Problem statement: Your reply should consist of the entries, copied exactly and stripped of images.

□ □ □ □

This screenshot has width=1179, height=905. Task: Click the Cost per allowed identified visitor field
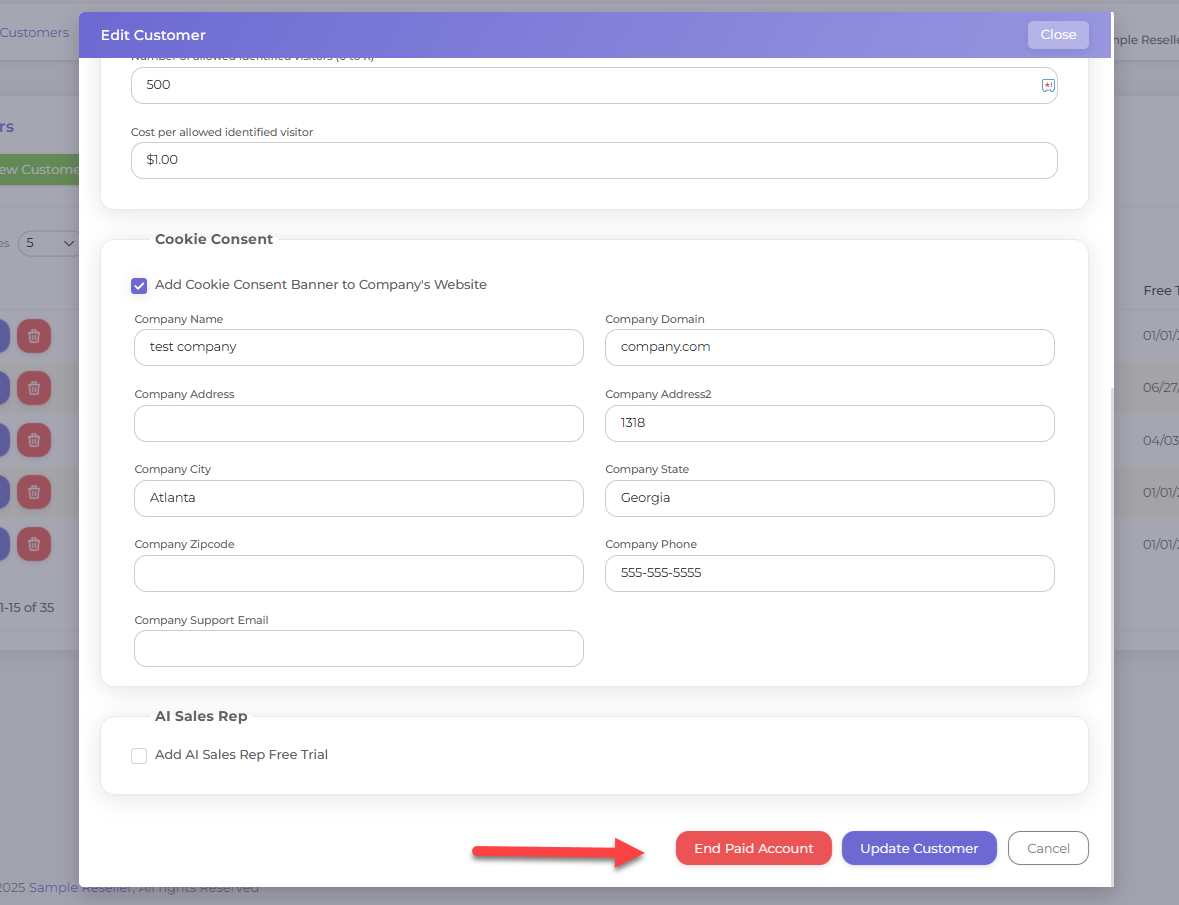pos(593,160)
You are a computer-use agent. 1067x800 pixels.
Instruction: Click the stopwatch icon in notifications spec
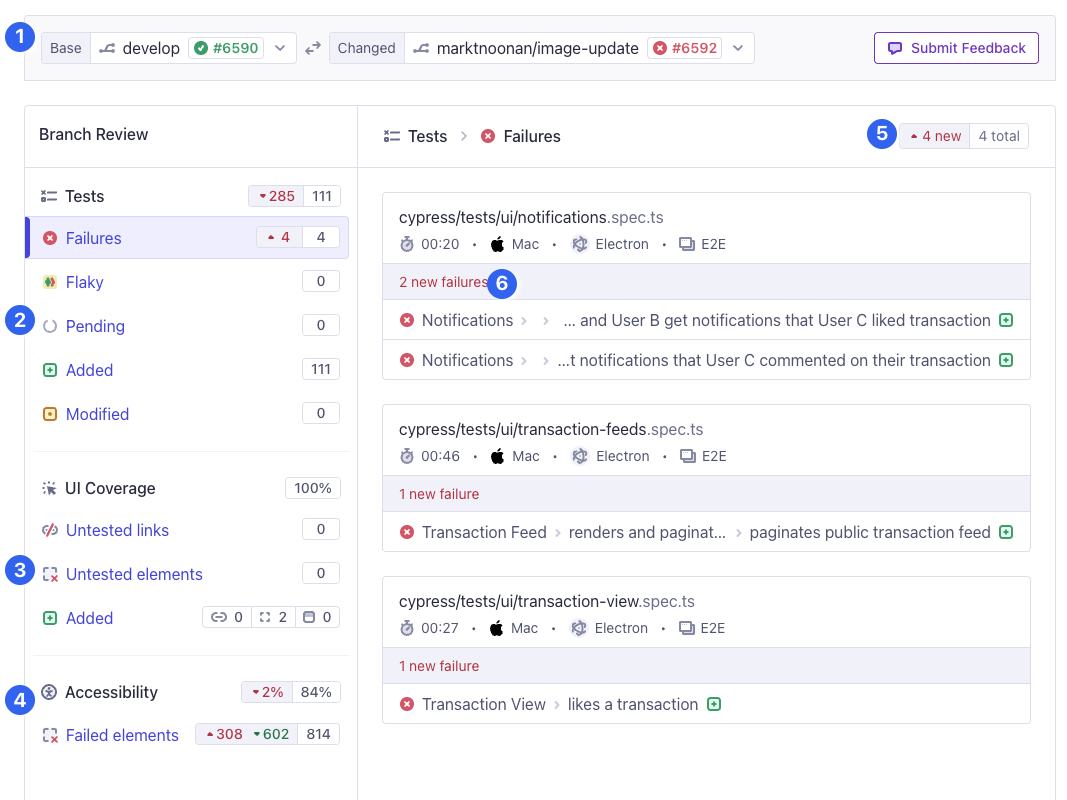pyautogui.click(x=407, y=244)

□ □ □ □

Task output:
This screenshot has width=1179, height=905. Task: Click the Cost per allowed identified visitor field
pos(593,160)
You are a computer-use agent. 1067x800 pixels.
Instruction: Click the stopwatch icon in notifications spec
pyautogui.click(x=407, y=244)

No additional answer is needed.